**Records provided**

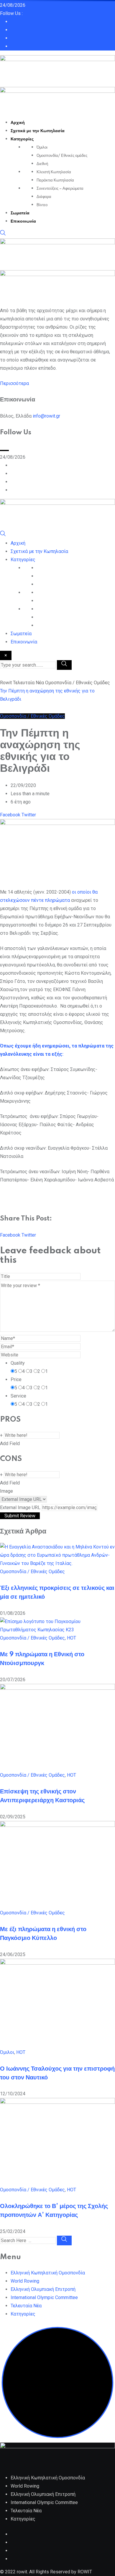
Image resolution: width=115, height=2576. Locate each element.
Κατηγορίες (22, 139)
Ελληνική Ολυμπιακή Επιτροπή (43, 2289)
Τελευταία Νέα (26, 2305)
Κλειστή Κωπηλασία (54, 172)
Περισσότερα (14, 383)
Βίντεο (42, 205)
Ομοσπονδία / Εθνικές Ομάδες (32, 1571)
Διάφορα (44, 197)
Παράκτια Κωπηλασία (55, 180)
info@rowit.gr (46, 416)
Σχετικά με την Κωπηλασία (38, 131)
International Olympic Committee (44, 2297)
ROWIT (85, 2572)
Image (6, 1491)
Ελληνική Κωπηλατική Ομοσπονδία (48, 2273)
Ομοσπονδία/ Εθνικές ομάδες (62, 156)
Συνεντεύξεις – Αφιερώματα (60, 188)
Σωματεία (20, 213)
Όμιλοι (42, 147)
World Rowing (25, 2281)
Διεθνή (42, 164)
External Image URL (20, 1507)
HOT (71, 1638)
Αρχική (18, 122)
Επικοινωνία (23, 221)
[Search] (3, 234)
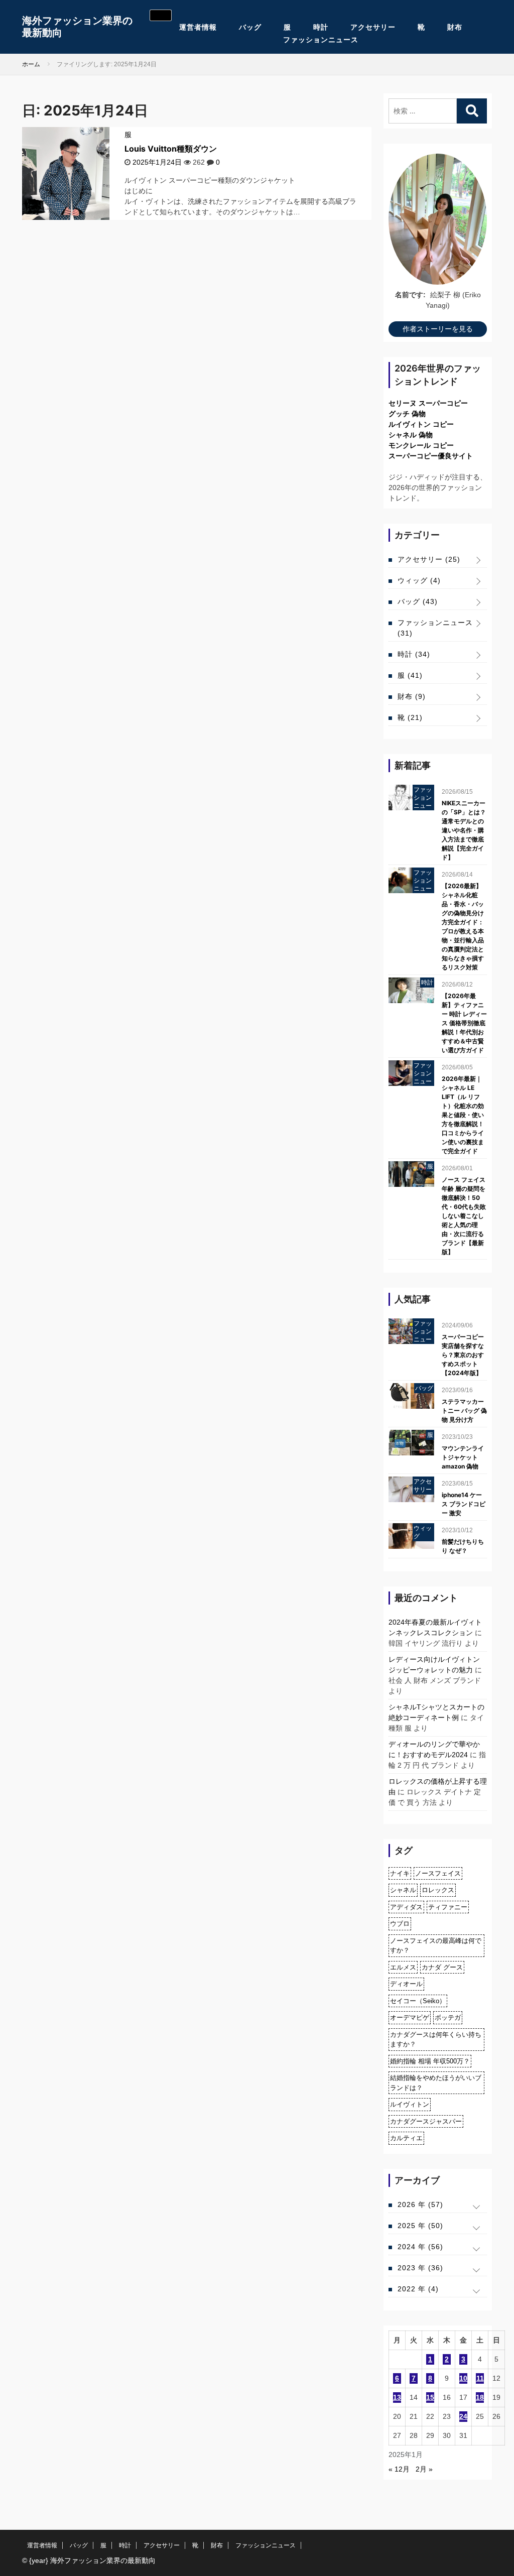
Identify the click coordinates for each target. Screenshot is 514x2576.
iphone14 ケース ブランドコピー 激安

**Task to carry out**
What you return should be only the lines from the line with "Συνεντεύξεις – Αφιερώματα (60, 188)" through the last line of the listing above, exactly, both ends included, pictures excluded.

**Exercise output**
Συνεντεύξεις – Αφιερώματα (60, 188)
Σωματεία (20, 213)
Όμιλοι (42, 147)
World Rowing (25, 2281)
Διεθνή (42, 164)
External Image URL (20, 1507)
HOT (71, 1638)
Αρχική (18, 122)
Επικοινωνία (23, 221)
[Search] (3, 234)
Identify the click coordinates for each target. Screenshot is 514x2576.
iphone14 ケース ブランドコピー 激安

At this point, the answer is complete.